[Collected data entries]
=== Section Start ===

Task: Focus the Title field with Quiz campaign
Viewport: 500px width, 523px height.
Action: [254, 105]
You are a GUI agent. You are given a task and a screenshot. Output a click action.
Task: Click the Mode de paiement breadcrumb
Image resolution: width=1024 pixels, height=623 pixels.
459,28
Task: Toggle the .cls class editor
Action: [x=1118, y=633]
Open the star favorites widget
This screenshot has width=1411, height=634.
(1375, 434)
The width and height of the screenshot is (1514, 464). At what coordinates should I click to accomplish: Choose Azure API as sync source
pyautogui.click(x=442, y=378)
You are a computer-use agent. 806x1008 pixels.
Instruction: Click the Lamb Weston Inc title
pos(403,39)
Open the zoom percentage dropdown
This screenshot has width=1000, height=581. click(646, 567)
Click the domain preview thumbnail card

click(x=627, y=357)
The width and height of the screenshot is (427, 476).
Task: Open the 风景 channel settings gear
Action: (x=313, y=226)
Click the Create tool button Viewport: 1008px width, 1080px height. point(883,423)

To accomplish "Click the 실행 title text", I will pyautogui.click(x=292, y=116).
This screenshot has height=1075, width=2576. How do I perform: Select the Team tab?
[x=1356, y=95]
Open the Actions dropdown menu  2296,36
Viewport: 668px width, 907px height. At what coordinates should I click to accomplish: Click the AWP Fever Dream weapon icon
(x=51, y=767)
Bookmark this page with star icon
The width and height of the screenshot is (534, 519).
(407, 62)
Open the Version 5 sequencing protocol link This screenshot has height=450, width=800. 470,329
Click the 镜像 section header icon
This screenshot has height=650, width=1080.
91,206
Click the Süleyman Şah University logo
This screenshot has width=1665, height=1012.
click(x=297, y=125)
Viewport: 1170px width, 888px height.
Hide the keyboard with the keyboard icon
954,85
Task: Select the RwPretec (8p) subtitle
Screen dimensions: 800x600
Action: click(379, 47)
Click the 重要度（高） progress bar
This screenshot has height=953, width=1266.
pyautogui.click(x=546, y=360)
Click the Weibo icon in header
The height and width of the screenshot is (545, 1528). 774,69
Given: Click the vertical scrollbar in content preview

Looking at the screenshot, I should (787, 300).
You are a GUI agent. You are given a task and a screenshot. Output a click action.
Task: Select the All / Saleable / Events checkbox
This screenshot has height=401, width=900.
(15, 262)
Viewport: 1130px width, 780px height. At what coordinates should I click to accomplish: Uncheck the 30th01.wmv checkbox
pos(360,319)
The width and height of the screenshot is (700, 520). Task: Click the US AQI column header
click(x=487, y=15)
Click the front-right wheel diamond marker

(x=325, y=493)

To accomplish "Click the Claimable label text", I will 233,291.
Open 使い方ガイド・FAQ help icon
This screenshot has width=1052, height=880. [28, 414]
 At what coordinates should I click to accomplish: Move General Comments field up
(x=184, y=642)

=== Section End ===

» WHAT TO WORK ON: Search the entries for the line holding "Click the Create". Return that line and the ones after it through the last, exactly.

» WRITTEN RESPONSE:
Click the Create tool button Viewport: 1008px width, 1080px height. point(883,423)

To accomplish "Click the 실행 title text", I will pyautogui.click(x=292, y=116).
This screenshot has height=1075, width=2576. How do I perform: Select the Team tab?
[x=1356, y=95]
Open the Actions dropdown menu  2296,36
Viewport: 668px width, 907px height. At what coordinates should I click to accomplish: Click the AWP Fever Dream weapon icon
(x=51, y=767)
Bookmark this page with star icon
The width and height of the screenshot is (534, 519).
(407, 62)
Open the Version 5 sequencing protocol link This screenshot has height=450, width=800. 470,329
Click the 镜像 section header icon
This screenshot has height=650, width=1080.
91,206
Click the Süleyman Şah University logo
This screenshot has width=1665, height=1012.
click(x=297, y=125)
Viewport: 1170px width, 888px height.
Hide the keyboard with the keyboard icon
954,85
Task: Select the RwPretec (8p) subtitle
Screen dimensions: 800x600
Action: click(379, 47)
Click the 重要度（高） progress bar
This screenshot has height=953, width=1266.
pyautogui.click(x=546, y=360)
Click the Weibo icon in header
The height and width of the screenshot is (545, 1528). 774,69
Given: Click the vertical scrollbar in content preview

Looking at the screenshot, I should (787, 300).
You are a GUI agent. You are given a task and a screenshot. Output a click action.
Task: Select the All / Saleable / Events checkbox
This screenshot has height=401, width=900.
(15, 262)
Viewport: 1130px width, 780px height. At what coordinates should I click to accomplish: Uncheck the 30th01.wmv checkbox
pos(360,319)
The width and height of the screenshot is (700, 520). Task: Click the US AQI column header
click(x=487, y=15)
Click the front-right wheel diamond marker

(x=325, y=493)

To accomplish "Click the Claimable label text", I will 233,291.
Open 使い方ガイド・FAQ help icon
This screenshot has width=1052, height=880. [28, 414]
 At what coordinates should I click to accomplish: Move General Comments field up
(x=184, y=642)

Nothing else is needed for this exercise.